Materials provided:
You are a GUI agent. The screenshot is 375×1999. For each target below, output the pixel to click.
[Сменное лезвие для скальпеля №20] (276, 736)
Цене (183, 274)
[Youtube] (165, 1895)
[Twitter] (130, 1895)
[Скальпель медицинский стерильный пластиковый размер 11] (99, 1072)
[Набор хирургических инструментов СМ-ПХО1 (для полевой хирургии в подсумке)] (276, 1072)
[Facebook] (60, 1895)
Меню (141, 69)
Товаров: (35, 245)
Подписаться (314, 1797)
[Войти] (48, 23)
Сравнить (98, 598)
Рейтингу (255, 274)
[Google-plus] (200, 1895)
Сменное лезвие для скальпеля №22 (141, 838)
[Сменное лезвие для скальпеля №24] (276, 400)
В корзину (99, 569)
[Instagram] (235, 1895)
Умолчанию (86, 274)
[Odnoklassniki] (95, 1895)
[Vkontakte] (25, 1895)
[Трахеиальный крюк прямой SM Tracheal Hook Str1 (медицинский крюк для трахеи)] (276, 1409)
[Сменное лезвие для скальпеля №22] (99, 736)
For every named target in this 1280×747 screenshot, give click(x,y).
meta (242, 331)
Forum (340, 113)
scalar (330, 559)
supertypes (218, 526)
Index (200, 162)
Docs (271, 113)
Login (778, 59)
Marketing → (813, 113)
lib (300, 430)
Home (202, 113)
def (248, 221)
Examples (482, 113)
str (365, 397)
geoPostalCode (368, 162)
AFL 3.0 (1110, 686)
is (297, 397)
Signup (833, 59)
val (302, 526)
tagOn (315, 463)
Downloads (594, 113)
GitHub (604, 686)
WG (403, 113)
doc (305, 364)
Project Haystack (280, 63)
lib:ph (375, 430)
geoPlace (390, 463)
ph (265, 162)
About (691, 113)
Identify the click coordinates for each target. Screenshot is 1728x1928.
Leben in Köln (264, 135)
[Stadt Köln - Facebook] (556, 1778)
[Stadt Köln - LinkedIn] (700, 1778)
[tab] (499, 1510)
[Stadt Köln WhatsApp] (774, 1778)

What the task asks:
Set down exactly the lines from the one that contains "[Google-plus] (200, 1895)" to the final line above, both included, and nothing more.

Reply to the exercise:
[Google-plus] (200, 1895)
Сменное лезвие для скальпеля №22 (141, 838)
[Сменное лезвие для скальпеля №24] (276, 400)
В корзину (99, 569)
[Instagram] (235, 1895)
Умолчанию (86, 274)
[Odnoklassniki] (95, 1895)
[Vkontakte] (25, 1895)
[Трахеиальный крюк прямой SM Tracheal Hook Str1 (медицинский крюк для трахеи)] (276, 1409)
[Сменное лезвие для скальпеля №22] (99, 736)
For every named target in this 1280×747 screenshot, give click(x,y).
meta (242, 331)
Forum (340, 113)
scalar (330, 559)
supertypes (218, 526)
Index (200, 162)
Docs (271, 113)
Login (778, 59)
Marketing → (813, 113)
lib (300, 430)
Home (202, 113)
def (248, 221)
Examples (482, 113)
str (365, 397)
geoPostalCode (368, 162)
AFL 3.0 (1110, 686)
is (297, 397)
Signup (833, 59)
val (302, 526)
tagOn (315, 463)
Downloads (594, 113)
GitHub (604, 686)
WG (403, 113)
doc (305, 364)
Project Haystack (280, 63)
lib:ph (375, 430)
geoPlace (390, 463)
ph (265, 162)
About (691, 113)
Identify the click coordinates for each target. Screenshot is 1728x1928.
Leben in Köln (264, 135)
[Stadt Köln - Facebook] (556, 1778)
[Stadt Köln - LinkedIn] (700, 1778)
[tab] (499, 1510)
[Stadt Köln WhatsApp] (774, 1778)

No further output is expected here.